# Pieces to learn after chopins e minor prelude?



## tonystanton

Hello,
I haven't been playing seriously for terribly long, and haven't started lessons yet, so I wonder if some lovely people could give me a few suggestions on where to go next. I've learnt chopins e minor prelude, which I love, pretty well, though rubato could be better. Now I'm just finishing learning mozza's (that's mozart not morrissey) sonata 11 rondo alla turca and im starting schuberts standchen and chopins a minor waltz. 
I need something that's going to give me a push, exercises, or any advice at all for me and other people who might be reading who are also so very anxious to progress.
Thanking you ever so kindly.


----------



## hreichgott

Sounds like not much baroque nor 20th-21st century yet.

Baroque, what about:
Bach - a two-part invention (would be a serious challenge/push -- be sure to learn hands separately fluently before putting them together)
Or Handel, Sarabande from Harpsichord Suite no. 4 in D minor. Less of a challenge but quite beautiful and a good first set of variations on the popular baroque "La folia" tune
Or Bach, one of the Little Preludes BWV 925-930, also easier than the inventions

20th-21st:
Bartok, one of the "Hommage" pieces from Mikrokosmos book 3, or anything else from mid to late in that book that catches your interest
Arvo Part, Fur Alina, a beautiful and deceptively simple piece
Robert Starer, one of the Sketches in Color (more of a challenge)

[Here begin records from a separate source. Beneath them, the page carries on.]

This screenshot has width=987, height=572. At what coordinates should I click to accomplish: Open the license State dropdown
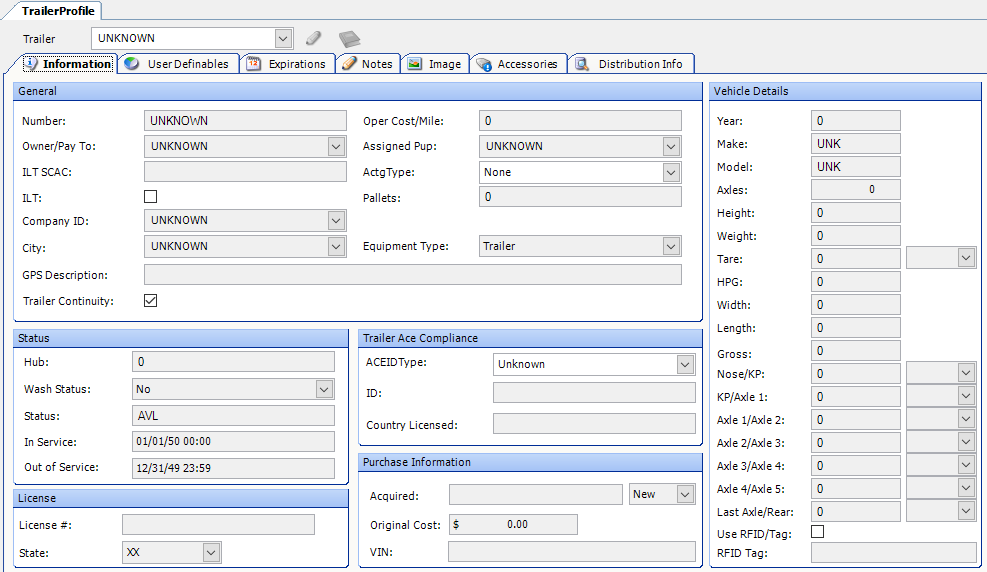click(211, 552)
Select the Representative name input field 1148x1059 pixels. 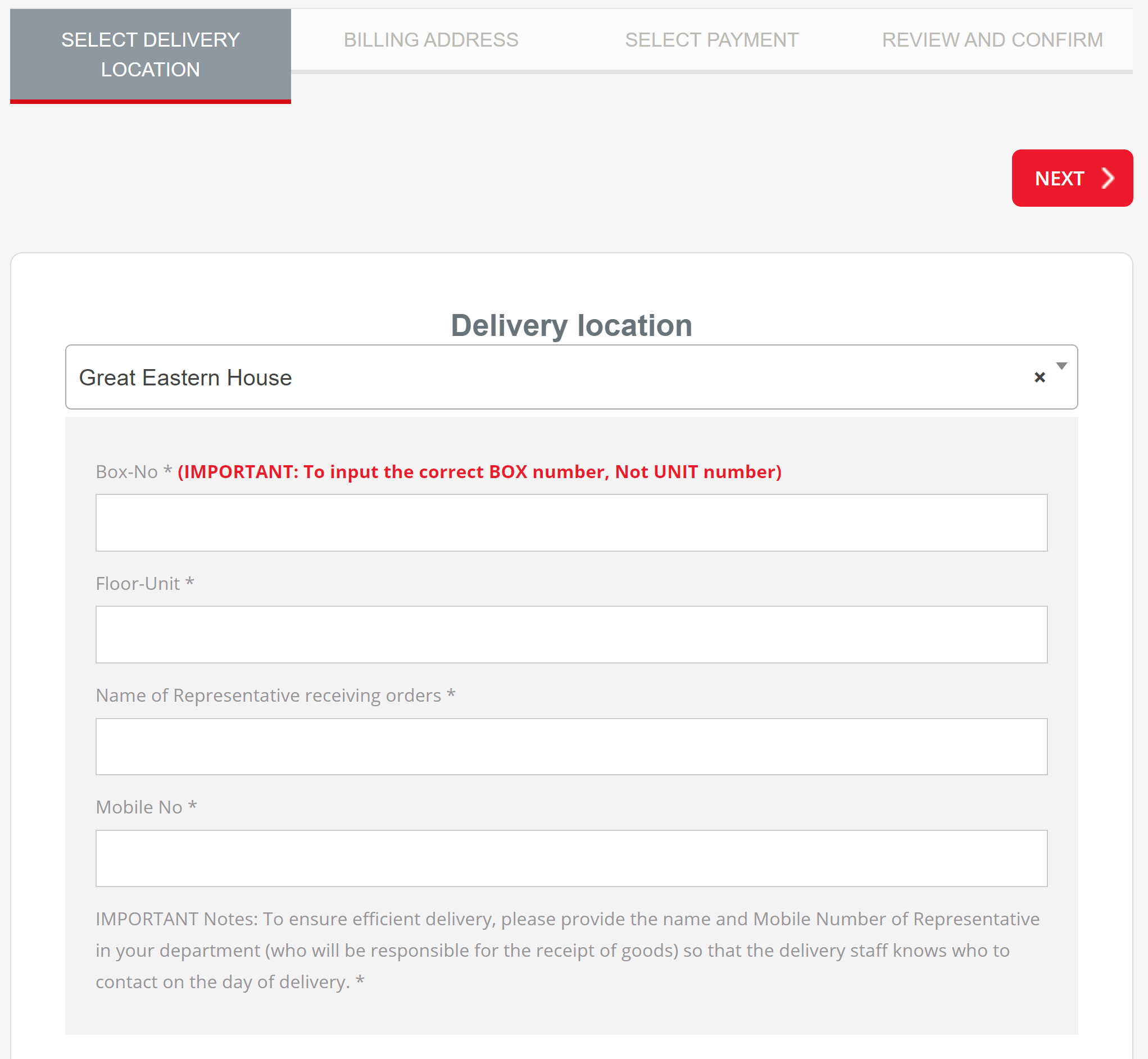pos(571,746)
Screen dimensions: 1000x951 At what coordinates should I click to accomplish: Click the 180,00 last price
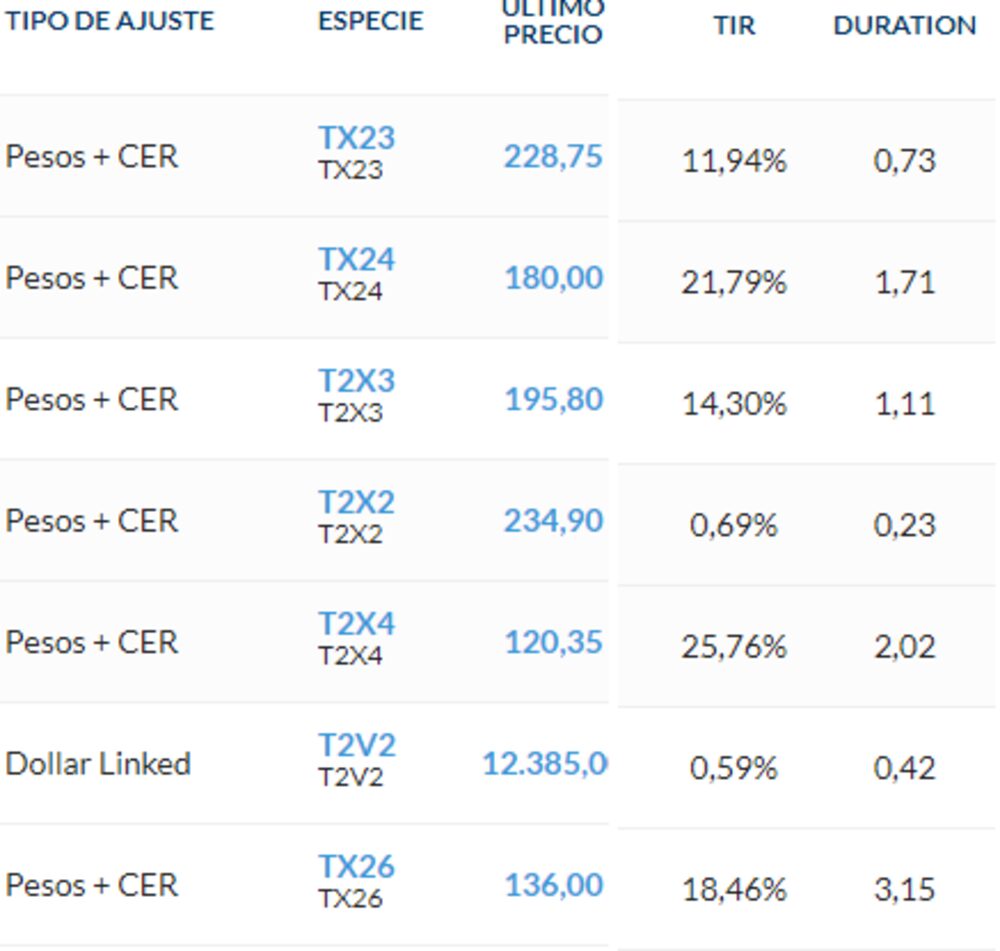tap(553, 278)
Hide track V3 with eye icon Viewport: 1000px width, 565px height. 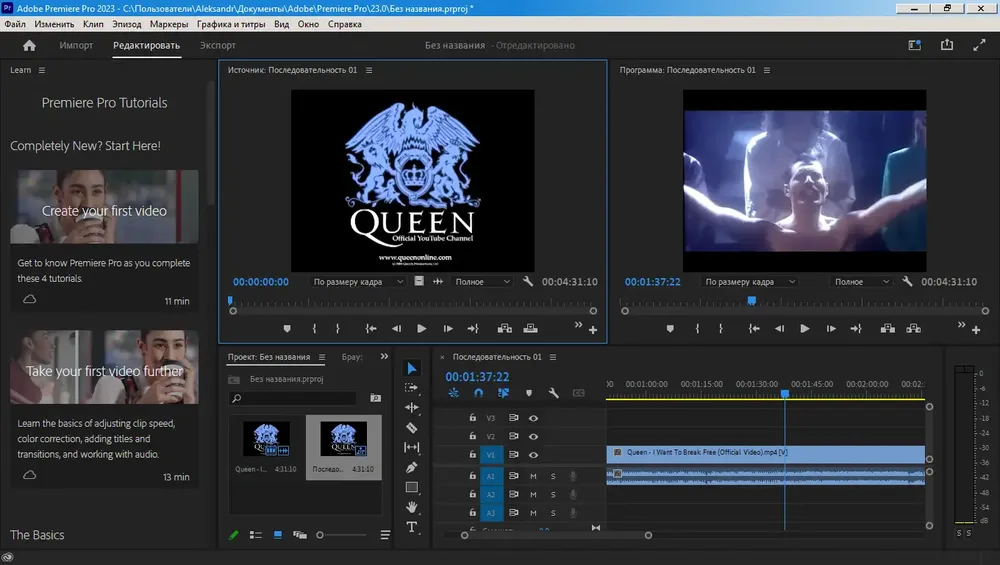coord(533,418)
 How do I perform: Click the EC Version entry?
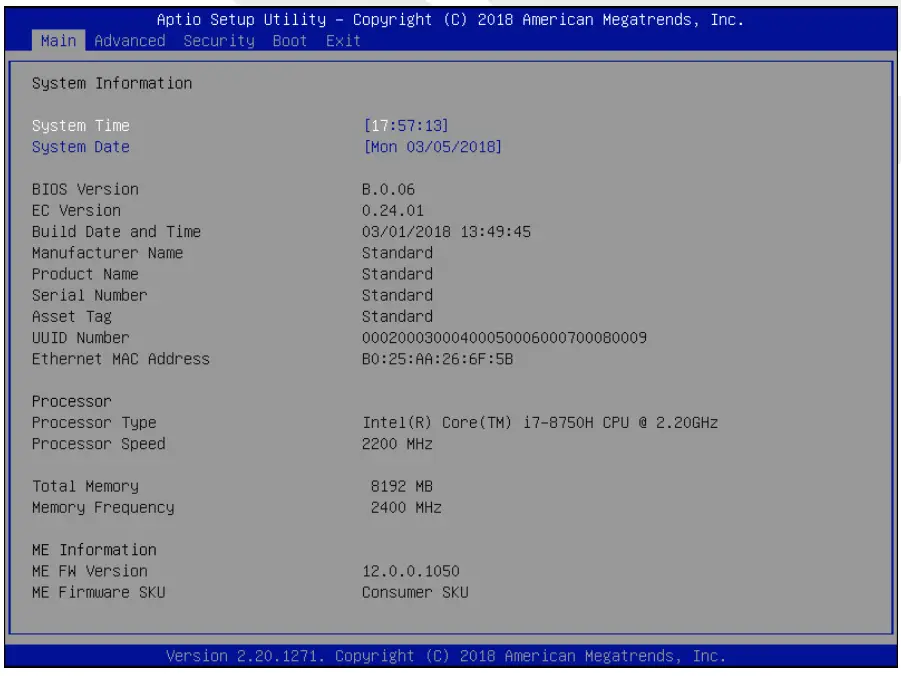pos(79,210)
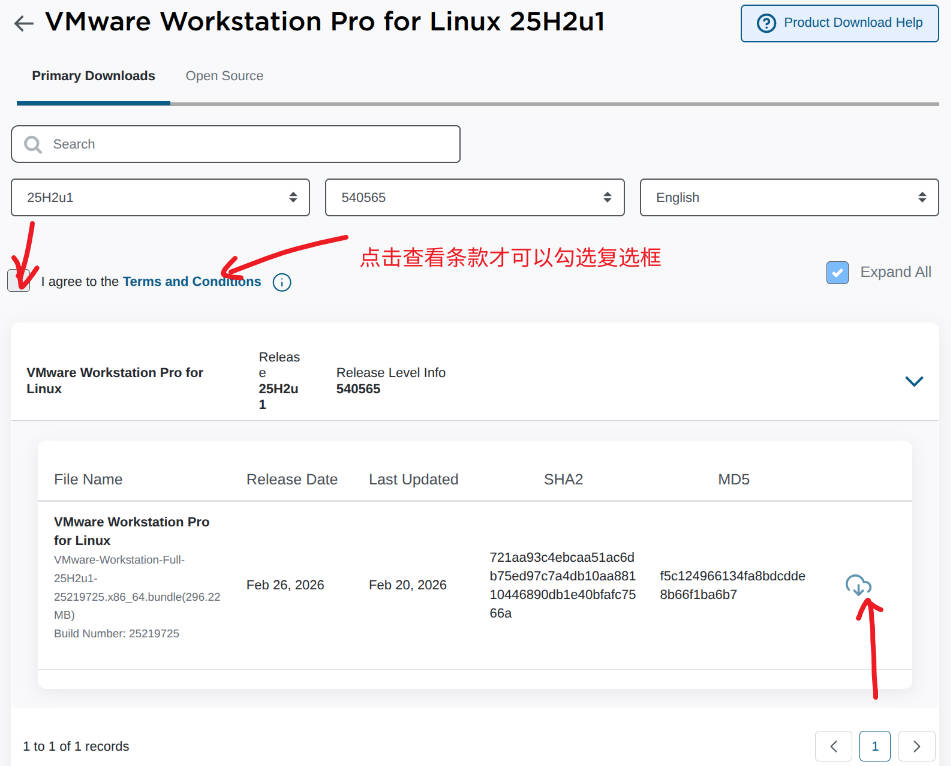Open the 25H2u1 version dropdown
Screen dimensions: 951x766
[x=160, y=197]
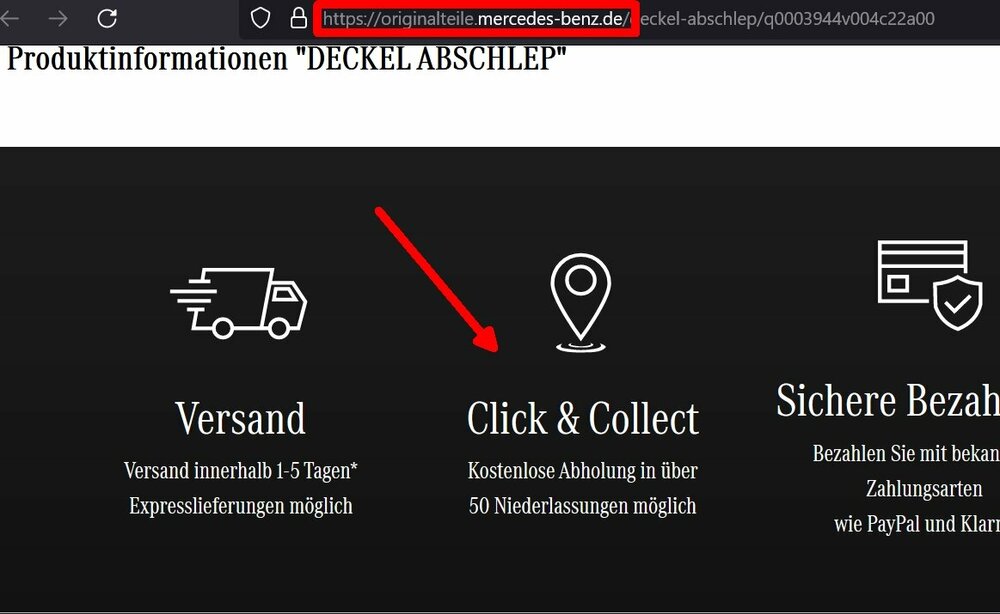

If you love the romantic era then you might look at Burgmuller Op. 109 "18 Characteristic Studies" for exercises -- they are short and tuneful pieces that present the same sorts of challenges you'll meet in romantic repertoire.

And make sure you're working on scales, chords and arpeggios.


----------



## Taggart

If you're up to the Rondo alla Turca, you could certainly do some of the Bach two parters say 1,2, 4 or 10. At about the same level are the Gavottes from French Suites 5 and 6. Moving up a level two part 5, 6 and 7 are good. Then try the gavottes from English Suite 6.

Some of Greig Opus 38 is about this level and very nice. Liszt's Consolations are also quite nice.


----------



## tonystanton

Thanks guys, I really can't wait to start playing some Bach, I think that might have to wait until I'm a little better at reading and understanding the scores though. 
I've started looking at the burgmuller études though which are fantastic, started practicing the 1st and it's exactly what I need so thank you so much for that!


----------



## hreichgott

you're welcome!


----------



## Taggart

Have fun. characters


----------



## tonystanton

*not the first, the second.


----------



## Turangalîla

If you want some exercises to practice, I would look at Dohnanyi's. They are torturous but they work wonders. You seem like you're at a good level to start them.


----------



## hreichgott

Hi CarterJohnson, what's the title on those exercises? I'm always interested in looking at new-to-me stuff since I teach.


----------



## Turangalîla

Hi Heather, I do not own the book, but my teacher copied it for me, and the English title is "Essential Finger Exercises for obtaining a sure piano technique". (The Hungarian one begins "A legfontosabb ujjgyakorlatok...".) If you get an early advanced student practicing them a few times a week for a period of a couple of years their finger independence will be second-to-none!


----------



## Taggart

Have you seen the Geoffrey Tankard? This one is up to intermediate level and there's another one which goes up to concert level.


----------



## Taggart

There's a list of pieces here based on the abrsm grades. Interestingly, the Alla Turca and the Chopin Am is given at grade 6 hence my original suggestions but there is a lot there to look at. You should find something you like.


----------